Q: the perimeter ratio of the two circles is 7:4. What is the area ratio?

Perimeter = 2 π R
The perimeter ratio is the radius ratio of 7:4
Area = π R & # 178;
The area ratio is 49:16

There is a round sheet of iron with a diameter of 20cm. Cut out a sector with a center angle of 90 to make a cone. What is the ground radius

Sector arc length = 20 π / 4
Let the bottom radius be r
2πr=20π/4
r=5/2

Cut a sector with a central angle of a on the circular iron sheet with radius r to make the remaining part form a cone. What is the maximum volume of the cone when a is the value?
Don't be too detailed, the general method is OK, and the word description is OK

Ice blue is right. I've calculated it. It's very complicated
Let R be the base radius of the cone and H be the height
2*pi*r=(2*pi-a)*R
So r = (2 * pi-A) * r / (2 * PI) [[1]
h^2=R^2-r^2
h＝（R^2-r^2）^0.5 【2】
Cone volume
V=1/3*pi*r^2*h 【3】
Substituting [1] and [2] into [3]
We get v = 1 / 24 / PI ^ 2 * R ^ 3 * (- 2 * PI + a) ^ 2 * (- A * (- 4 * PI + a)) ^ (1 / 2) [4]
Take the derivative of [4] and let DV / DA = 0
dV/da＝1/12/pi^2*R^3*(-2*pi+a)*(-a*(-4*pi+a))^(1/2)+1/48/pi^2*R^3*(-2*pi+a)^2/(-a*(-4*pi+a))^(1/2)*(4*pi-2*a)＝0
The solution is as follows
a =
[ 2*pi]
[ 2*pi+2/3*6^(1/2)*pi]
[ 2*pi-2/3*6^(1/2)*pi]
Obviously, a = 2 * PI and a = 2 * PI + 2 / 3 * 6 ^ (1 / 2) * PI are unreasonable
Therefore, a = 2 * pi * (1 - √ 6 / 3) ≈ 0.3670 * pi = 66.0612 degrees

If it is a side view of a cone about 7.74 cm high, calculate the volume of the cone
A quarter of a circle with a radius of 8 cm

The volume of a cylinder with equal height and equal ground is three times that of a cone
So: 8 * 8 * 3.14 * 7.74/3 = 200.96 * 7.74/3 = 518.4768

The sector with a radius of 10 cm and a central angle of 216 ° is rolled into a conical funnel.
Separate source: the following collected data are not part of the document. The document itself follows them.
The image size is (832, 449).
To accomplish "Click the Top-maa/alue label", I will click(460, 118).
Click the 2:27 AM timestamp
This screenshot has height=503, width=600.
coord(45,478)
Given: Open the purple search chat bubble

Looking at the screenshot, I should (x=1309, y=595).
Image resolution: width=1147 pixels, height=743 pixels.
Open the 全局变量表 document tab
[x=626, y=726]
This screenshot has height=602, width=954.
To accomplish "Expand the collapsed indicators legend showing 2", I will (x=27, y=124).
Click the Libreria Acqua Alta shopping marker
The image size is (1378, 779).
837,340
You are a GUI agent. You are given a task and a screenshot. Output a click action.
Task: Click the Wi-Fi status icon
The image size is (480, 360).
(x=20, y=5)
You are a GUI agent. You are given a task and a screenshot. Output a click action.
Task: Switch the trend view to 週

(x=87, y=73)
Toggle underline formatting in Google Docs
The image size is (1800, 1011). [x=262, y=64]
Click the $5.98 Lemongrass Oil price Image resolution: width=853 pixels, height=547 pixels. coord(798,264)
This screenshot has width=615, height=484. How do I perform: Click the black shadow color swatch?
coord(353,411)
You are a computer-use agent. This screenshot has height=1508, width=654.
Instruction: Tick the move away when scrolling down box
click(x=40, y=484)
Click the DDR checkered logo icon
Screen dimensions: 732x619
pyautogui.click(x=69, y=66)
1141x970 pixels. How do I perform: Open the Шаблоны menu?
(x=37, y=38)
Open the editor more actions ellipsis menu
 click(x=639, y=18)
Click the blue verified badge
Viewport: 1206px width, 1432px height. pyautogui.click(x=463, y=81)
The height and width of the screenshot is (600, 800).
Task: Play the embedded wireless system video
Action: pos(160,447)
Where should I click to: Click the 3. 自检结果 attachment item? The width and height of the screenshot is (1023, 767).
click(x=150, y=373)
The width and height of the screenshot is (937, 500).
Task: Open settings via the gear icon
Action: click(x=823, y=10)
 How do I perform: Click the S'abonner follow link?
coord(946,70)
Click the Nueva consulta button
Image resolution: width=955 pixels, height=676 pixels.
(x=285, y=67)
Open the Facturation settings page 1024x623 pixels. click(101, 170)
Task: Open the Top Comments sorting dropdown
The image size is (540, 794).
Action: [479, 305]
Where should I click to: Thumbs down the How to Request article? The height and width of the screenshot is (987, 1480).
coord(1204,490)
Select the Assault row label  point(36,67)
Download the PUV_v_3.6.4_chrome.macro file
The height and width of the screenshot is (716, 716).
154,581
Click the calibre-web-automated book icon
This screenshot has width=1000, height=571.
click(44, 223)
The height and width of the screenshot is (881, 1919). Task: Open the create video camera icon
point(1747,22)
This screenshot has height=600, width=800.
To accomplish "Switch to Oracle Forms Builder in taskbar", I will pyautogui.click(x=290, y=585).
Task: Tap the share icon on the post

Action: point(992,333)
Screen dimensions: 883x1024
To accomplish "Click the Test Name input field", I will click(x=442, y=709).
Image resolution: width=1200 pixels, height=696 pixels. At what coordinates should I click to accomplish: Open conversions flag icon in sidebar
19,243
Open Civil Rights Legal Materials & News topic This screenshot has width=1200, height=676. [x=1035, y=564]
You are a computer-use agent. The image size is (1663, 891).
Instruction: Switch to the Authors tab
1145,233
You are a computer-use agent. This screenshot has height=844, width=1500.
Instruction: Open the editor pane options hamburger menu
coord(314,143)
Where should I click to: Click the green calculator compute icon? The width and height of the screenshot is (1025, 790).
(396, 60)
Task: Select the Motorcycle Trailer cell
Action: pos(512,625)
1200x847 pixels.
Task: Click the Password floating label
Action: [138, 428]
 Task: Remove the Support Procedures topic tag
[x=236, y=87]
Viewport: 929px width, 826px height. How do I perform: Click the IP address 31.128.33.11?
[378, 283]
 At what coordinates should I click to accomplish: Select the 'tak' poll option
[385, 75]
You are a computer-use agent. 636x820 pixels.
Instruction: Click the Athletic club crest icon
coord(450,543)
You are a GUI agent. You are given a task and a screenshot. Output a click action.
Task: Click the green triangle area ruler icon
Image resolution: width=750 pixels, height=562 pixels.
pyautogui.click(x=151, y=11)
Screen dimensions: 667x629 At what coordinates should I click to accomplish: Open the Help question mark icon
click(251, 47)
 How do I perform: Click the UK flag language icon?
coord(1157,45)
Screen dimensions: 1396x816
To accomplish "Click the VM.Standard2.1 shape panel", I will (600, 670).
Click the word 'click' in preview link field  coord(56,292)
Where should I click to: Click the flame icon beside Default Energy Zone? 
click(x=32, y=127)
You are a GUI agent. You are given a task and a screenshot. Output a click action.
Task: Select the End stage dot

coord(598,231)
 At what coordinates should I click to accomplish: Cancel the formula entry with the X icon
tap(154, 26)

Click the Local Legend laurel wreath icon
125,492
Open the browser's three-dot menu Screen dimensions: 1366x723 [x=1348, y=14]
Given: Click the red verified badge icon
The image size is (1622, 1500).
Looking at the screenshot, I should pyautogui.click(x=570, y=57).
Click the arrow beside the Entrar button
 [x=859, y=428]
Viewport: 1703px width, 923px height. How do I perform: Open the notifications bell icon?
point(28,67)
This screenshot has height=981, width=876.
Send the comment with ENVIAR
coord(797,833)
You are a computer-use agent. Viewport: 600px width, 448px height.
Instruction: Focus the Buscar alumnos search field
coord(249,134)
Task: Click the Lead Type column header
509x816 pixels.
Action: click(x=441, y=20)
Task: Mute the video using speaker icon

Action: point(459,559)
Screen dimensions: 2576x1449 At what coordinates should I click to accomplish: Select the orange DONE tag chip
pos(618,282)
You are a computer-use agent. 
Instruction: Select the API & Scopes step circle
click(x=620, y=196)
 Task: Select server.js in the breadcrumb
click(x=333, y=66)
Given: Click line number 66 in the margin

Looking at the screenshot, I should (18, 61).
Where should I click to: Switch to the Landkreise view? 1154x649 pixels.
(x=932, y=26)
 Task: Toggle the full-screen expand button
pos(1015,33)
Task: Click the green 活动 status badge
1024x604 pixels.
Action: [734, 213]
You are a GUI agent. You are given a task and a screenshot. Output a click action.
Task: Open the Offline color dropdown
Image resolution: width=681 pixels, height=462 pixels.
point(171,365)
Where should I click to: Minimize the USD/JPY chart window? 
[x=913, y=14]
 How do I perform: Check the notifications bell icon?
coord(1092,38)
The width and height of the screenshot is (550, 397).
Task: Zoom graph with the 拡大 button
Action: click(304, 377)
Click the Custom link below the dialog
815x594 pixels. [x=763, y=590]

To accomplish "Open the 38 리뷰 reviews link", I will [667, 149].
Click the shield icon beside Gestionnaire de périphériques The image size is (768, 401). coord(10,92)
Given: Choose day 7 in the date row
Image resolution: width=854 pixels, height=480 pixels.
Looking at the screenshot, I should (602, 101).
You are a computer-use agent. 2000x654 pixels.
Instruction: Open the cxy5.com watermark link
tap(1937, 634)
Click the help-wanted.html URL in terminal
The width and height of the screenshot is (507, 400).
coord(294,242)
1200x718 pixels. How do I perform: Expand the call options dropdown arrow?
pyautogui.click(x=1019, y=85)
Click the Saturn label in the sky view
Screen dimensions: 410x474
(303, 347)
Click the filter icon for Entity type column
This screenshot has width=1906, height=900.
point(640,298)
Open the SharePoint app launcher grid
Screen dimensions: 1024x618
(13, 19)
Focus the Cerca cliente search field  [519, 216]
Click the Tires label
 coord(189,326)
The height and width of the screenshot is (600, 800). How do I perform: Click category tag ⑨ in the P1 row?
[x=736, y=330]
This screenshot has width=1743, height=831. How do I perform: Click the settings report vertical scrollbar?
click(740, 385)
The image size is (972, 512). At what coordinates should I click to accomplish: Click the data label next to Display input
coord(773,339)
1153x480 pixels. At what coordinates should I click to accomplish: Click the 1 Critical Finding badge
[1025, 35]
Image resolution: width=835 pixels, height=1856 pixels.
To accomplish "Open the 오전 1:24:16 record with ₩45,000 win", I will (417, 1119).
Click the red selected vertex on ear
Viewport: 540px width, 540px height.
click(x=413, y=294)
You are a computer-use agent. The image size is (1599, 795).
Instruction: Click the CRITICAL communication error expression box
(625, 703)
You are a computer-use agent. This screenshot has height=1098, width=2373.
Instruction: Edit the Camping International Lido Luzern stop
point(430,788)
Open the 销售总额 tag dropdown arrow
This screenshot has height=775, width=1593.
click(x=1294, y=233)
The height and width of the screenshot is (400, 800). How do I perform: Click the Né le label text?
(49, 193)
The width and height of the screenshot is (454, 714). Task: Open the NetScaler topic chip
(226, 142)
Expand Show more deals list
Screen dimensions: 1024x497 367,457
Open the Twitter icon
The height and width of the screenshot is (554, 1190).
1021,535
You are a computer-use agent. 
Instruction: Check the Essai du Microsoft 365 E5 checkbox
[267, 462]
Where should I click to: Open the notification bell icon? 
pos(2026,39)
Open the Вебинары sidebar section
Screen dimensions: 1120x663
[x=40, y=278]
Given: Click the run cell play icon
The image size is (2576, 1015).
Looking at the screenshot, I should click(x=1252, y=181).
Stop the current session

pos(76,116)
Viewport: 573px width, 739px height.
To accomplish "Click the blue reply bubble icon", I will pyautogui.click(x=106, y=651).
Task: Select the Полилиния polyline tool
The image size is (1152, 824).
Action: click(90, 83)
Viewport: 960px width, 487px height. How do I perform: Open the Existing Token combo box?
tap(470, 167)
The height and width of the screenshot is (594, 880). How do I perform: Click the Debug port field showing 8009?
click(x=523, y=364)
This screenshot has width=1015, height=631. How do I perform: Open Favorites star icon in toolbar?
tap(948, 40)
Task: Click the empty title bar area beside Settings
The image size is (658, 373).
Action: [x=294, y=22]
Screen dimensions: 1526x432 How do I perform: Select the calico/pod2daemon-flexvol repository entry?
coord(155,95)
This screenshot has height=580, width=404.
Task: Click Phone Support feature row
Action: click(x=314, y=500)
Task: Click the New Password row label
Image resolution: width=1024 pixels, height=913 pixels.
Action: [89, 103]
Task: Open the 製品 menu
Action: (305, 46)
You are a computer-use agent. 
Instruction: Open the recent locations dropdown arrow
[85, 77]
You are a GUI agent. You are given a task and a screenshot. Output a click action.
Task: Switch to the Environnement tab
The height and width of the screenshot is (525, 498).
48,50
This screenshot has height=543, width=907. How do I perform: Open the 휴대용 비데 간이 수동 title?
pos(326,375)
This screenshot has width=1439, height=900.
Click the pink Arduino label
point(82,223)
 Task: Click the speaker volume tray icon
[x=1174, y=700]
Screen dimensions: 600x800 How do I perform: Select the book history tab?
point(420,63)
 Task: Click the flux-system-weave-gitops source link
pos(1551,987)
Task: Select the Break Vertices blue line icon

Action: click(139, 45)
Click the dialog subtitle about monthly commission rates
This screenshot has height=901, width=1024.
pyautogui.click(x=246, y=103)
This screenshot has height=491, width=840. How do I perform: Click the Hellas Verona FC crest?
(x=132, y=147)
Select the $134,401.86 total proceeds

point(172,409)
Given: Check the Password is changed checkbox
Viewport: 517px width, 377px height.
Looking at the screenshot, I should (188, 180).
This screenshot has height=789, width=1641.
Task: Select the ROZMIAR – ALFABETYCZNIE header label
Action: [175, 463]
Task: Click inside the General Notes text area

It is known that the height of the funnel is 8 cm

The circumference of the bottom surface of the cone is 10 * 216 * pi / 180 = 12pi cm, the radius is 12pi / 2pi = 6cm, and the generatrix is 10cm, so the height of the cone = root (10 * 10-6 * 6) = 8cm (the title is correct.); so the volume of the cone = 3.14 * 6 * 6 * 8 / 3 = 301.44cm3

The side view is a fan-shaped cone with a radius of 2cm and a center angle of 2 π 3. The volume of the cone is______ ．

Let the bottom radius of the cone be RCM, then the ∵ side expansion is a sector with radius length of 2cm and center angle of 2 π 3, ∵ arc length L = 2 π 3 × 2 = 4 π 3 ∵ 4 π 3 = 2 π R ∵ r = 23 ∵ cone height 4 − 49 = 432 ∵ cone volume 13 π × 49 × 432 = 162 π 81cm3, so the answer is: 162 π 81cm3

It is known that the radius of the sector AOB is 6cm, the degree of the central angle is 120 ° and if the sector is enclosed into a cone, the side area of the enclosed cone is______ cm2．

The side area of the cone is n π R & nbsp; 2360 = 12 π cm 2, so the answer is 12 π

If the side area of the cone is 12 π cm2 and its bottom radius is 3cm, then the generatrix length of the cone is______ cm．

Let the generatrix length of the cone be L. according to the meaning of the question, we get 12.2 π· 3.l = 12 π, and the solution is L = 4

It is known that the side area of the cone is 8 π cm2, and the center angle of the expanded side view is 45 degrees, then the generatrix length of the cone is 8 π cm2______ cm．

Let the generatrix length be r, the side of the cone is fan-shaped after expansion, and the side area s = 45 π, r2360 = 8 π, r = 8cm

Given that the side area of a cone is 8 π cm ^ 2, and the center angle of the expanded side view is 56 °, the generatrix length of the cone is?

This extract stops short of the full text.